No one expected it. On Sunday, Tunisian President Kais Saied carried out a major government reshuffle without giving any explanation, just over a month before the presidential election. Without explanation, 22 ministerial portfolios were assigned to new figures.
Mohamed Ali Nafti, a former diplomat who served in several Tunisian embassies – notably in Greece, Spain and South Korea – is the new head of diplomacy. He held the post of Secretary of State to the Minister of Foreign Affairs when Kais Saied dismissed him from his post in 2021.

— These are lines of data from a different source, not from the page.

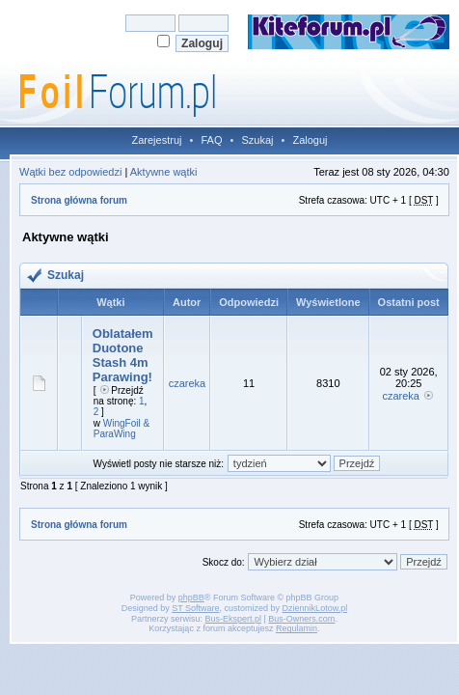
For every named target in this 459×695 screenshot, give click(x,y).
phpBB (191, 597)
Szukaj (257, 140)
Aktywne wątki (164, 172)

Khaled Shili, also a former diplomat and former official at the Ministry of Foreign Affairs, is designated Minister of Defense. He was notably ambassador to Jordan. According to the presidency, the three new secretaries of state will assist the Minister of Foreign Affairs, the Minister of Agriculture and Water Resources and the Minister of Employment.
Authoritarian drift
Kais Saied, 66, democratically elected in 2019, seized all powers in a coup on July 25, 2021 and has since been accused of authoritarianism by the opposition and its detractors. He is now seeking a second presidential term as part of what he has called a “war of liberation and self-determination” aimed at “establishing a new republic.” Facing him in this presidential election to be held on October 6, the other candidates are Zouhair Maghzaoui, a former deputy of the pan-Arab left, and a forty-year-old industrialist, Ayachi Zammel, leader of a liberal party.
On Tuesday, the NGO Human Rights Watch (HRW) stated that “at least eight potential candidates have been prosecuted, convicted or imprisoned” and, de facto, “prevented from running”. These include opposition leaders Issam Chebbi and Ghazi Chaouachi, and the leader of the Free Destourian Party, Abir Moussi, an opposition figure nostalgic for the former regimes of Habib Bourguiba and Zine El Abidine Ben Ali.
“After jailing dozens of prominent opponents and activists, the authorities have removed almost all serious contenders from the presidential race, reducing the election to a mere formality,” said Bassam Khawaja, deputy Middle East and North Africa director at HRW. Several candidates had complained of administrative obstacles in obtaining endorsement forms and a criminal record extract.
The Prime Minister recently replaced
On August 8, the president’s office announced the dismissal of Prime Minister Ahmed Hachani, without giving any official explanation. He was replaced by the Minister of Social Affairs, Kamel Madouri, who had joined the government shortly before.
After assuming full powers, Kais Saied revised the Constitution to replace the current parliamentary regime with an ultra-presidentialist system in which Parliament has almost no more powers. He also dismantled, according to his opponents, most of the counterbalancing institutions established since the advent of democracy and the fall of the Ben Ali dictatorship in 2011, in the wake of the Arab Spring.